1.) You have to figure everything our for yourself
Pokemon Go is an augmented reality game, most commonly referred to as AR. It was developed by Niantic with support from Nintendo and Game Freak, the main curators of the franchise. In it, you create a character from an extremely limited number of customization options and are then shown a GPS map of your surrounding area. As you travel in real time, monsters called Pokemon pop up around you and you then engage with them by tossing a pokeball and hope that the Pokemon won't escape. Those are the basics. There are, of course, many other aspects to the game, but I'm pretty sure I can't name them all. There is a professor that gives you tips on how to play, but only in the most general way. Almost all of Pokemon Go must be figured out by the player without any assistance. It's frustrating and I'm shocked that it hasn't turned more people away. Of course, there are a million different articles on how to play, so maybe its not surpising. In addition to catching, there are various landmarks and historical sites in the real world that are used as "Pokestops" where players can find items and gather with other players in the real world to find even more Pokemon.

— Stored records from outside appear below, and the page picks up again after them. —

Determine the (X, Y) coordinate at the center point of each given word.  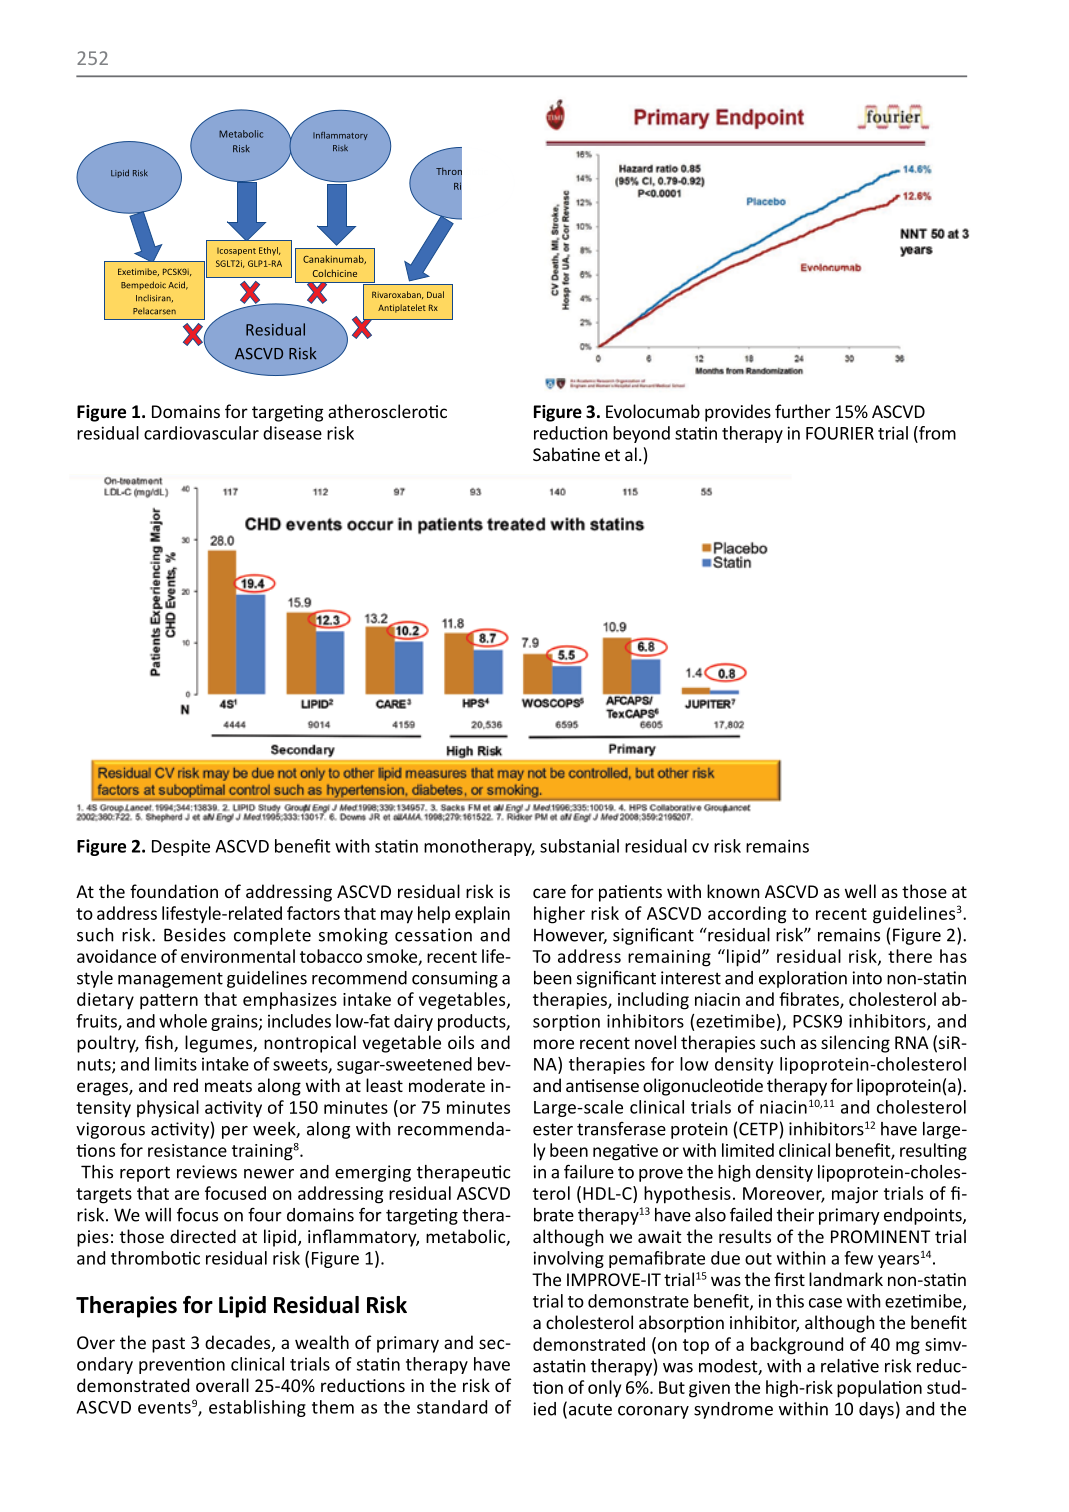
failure (589, 1171)
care (549, 893)
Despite (181, 847)
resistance (187, 1150)
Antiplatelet (402, 308)
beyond (641, 434)
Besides (195, 935)
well (860, 891)
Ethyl (269, 251)
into (867, 978)
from (936, 433)
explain (482, 915)
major (855, 1195)
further (803, 411)
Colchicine (335, 273)
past (168, 1345)
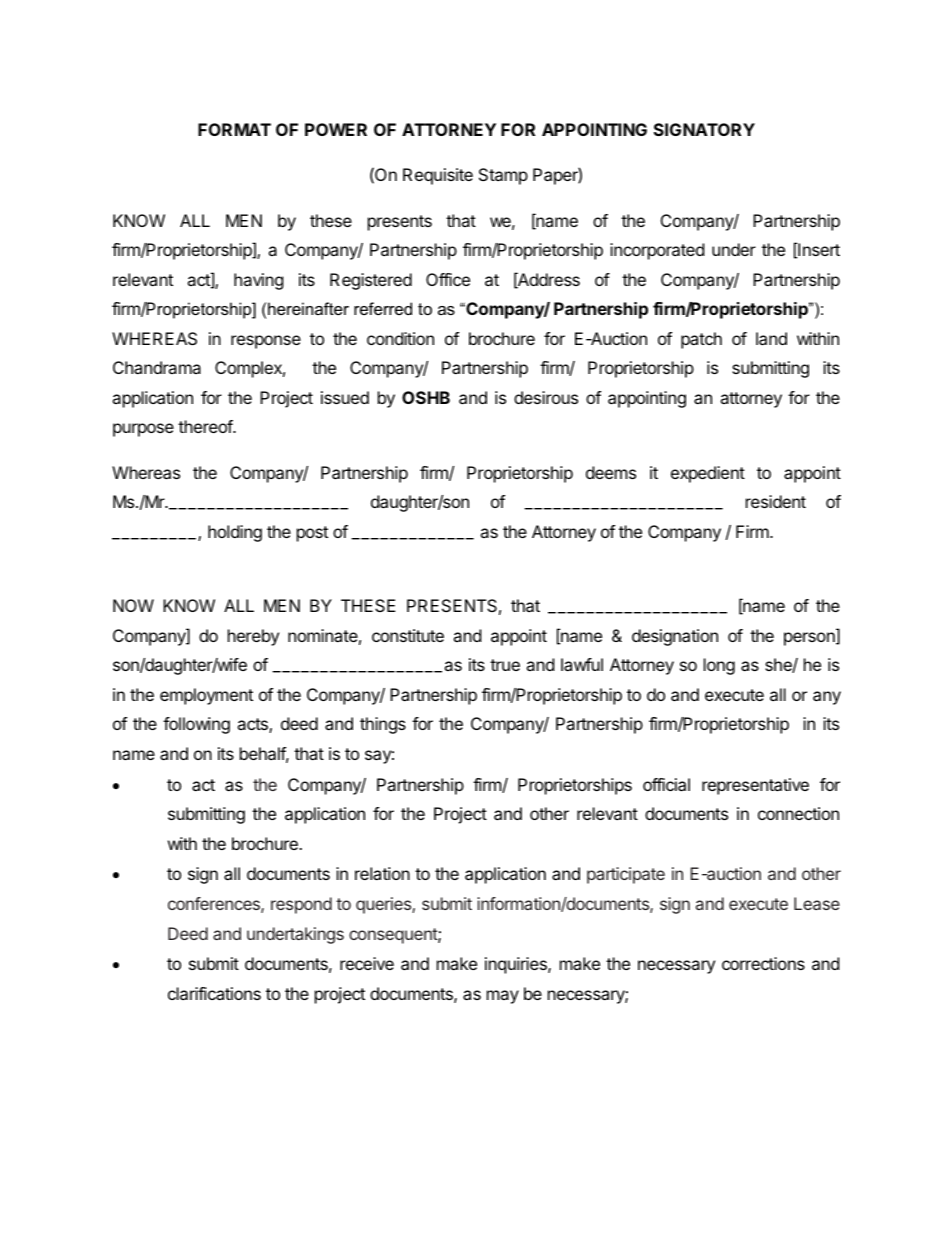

2.) It's actually a terrible video game
The ironic thing about Pokemon Go is that, as a video game, it's actually terrible. I don't mean that subjectively either. I could make an argument about the lack of consistency when catching Pokemon or the seemingly random button mashing (screen mashing?) combat. The real problem with Pokemon Go is that it's completely broken on almost every level technically. I don't think I had one session during my period of playing that didn't have the game freeze, glitch out, or more often than not outright crash. Other players have reported having all their progressed wiped out for no reason and there are reports of others being locked out of their accounts after being logged in. All of this, only if you can even get the game running in the first place. As a longtime gamer I have never seen a video game so popular be so obviously broken. I suppose there is no way Niantic could have anticipated the level of popularity the game would reach. But you would think they would eventually get some kind of help or at least improve the performance. Almost a month later the game remains a hot mess. Maybe the hottest of hot messes in the history of gaming. And yet... despite this, the game's popularity only seems to have increased. The mainstream of appeal of Pokemon Go is something most video game and app makers would sell their mothers for. Nintendo's the parent company of the Pokemon franchise has seen their stock skyrocket, despite their involvement in the game being incredibly slight. I don't think I ever saw a Nintendo logo once while playing.

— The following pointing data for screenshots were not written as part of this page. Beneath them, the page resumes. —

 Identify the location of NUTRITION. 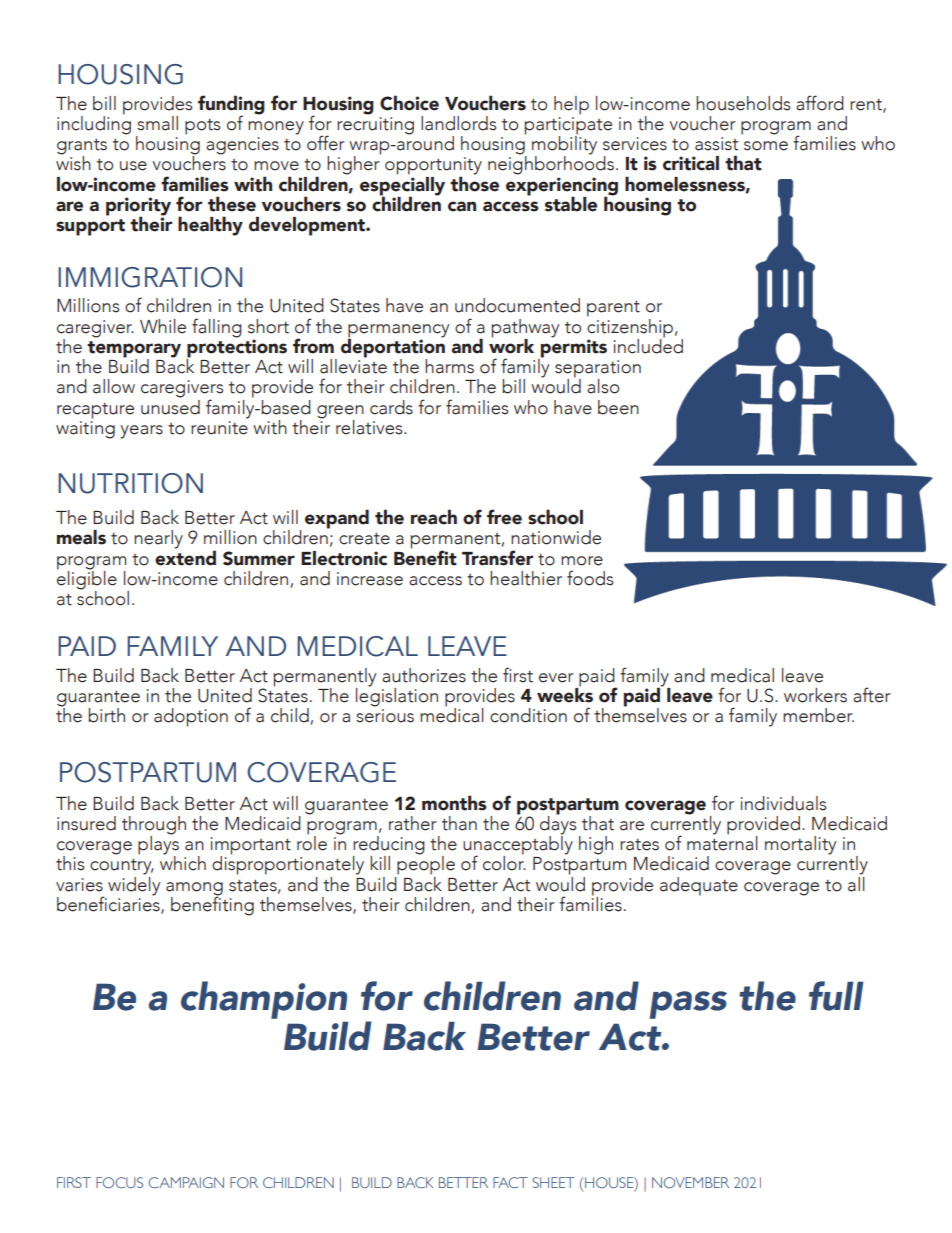
(130, 483).
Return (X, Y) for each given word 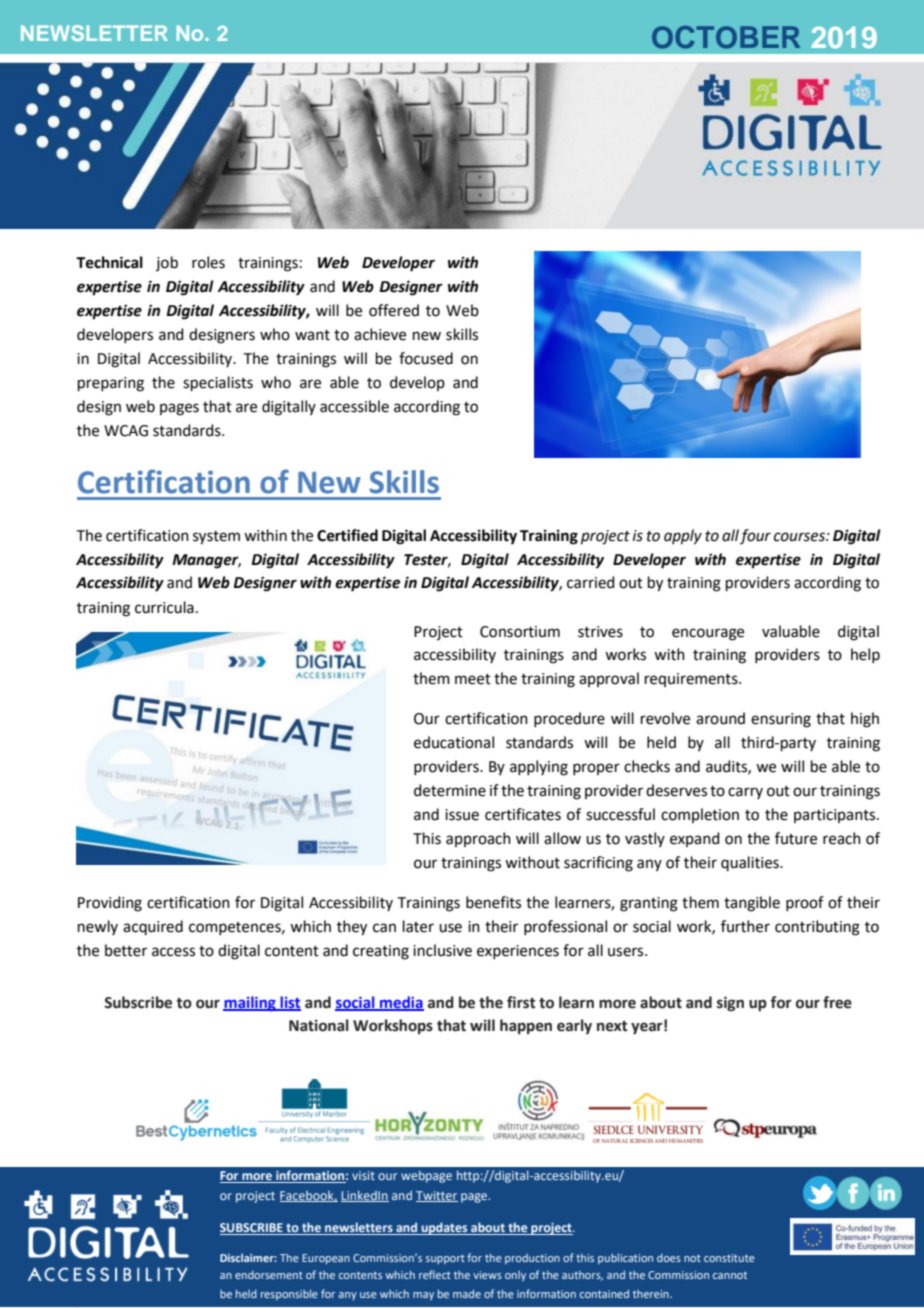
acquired (153, 927)
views (487, 1275)
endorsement (269, 1275)
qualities (751, 863)
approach (478, 839)
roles (208, 262)
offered (394, 310)
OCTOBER (726, 37)
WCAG (126, 431)
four (755, 536)
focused (426, 358)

3.) Its appeal remains as irresistible as it did in the past
So what is it that keeps the public so enraptured? In many ways, it's the same reasons why Pokemon become the worldwide phenomenon back in the mid-nineties. It perfectly taps into our inner upsets of compulsive disorders. The Pokémon are also really well designed in a way that is often overlooked. They strike the right balance between cool and cute allowing them a wider appeal. The original video games all had this and we're fairly popular in their own right. But those games were still on the tradition of role playing video games. Pokémon go strips everything away down to the very basic core of what Pokémon is: collecting and fighting. The third pillar of the Pokémon Trinity, training, has yet to come to Pokémon Go. The true appeal of Pokémon Go is the same appeal that so many successful video games have had. It's not about the game so much as it is about the community that has formed around it. Downtown it is mostly groups of people who play. All of them walking and talking like a huge scavenger hunt. Community is what has kept Pokemon Go from being a flash-in-the-pan success. Just how long that will last remains to be seen.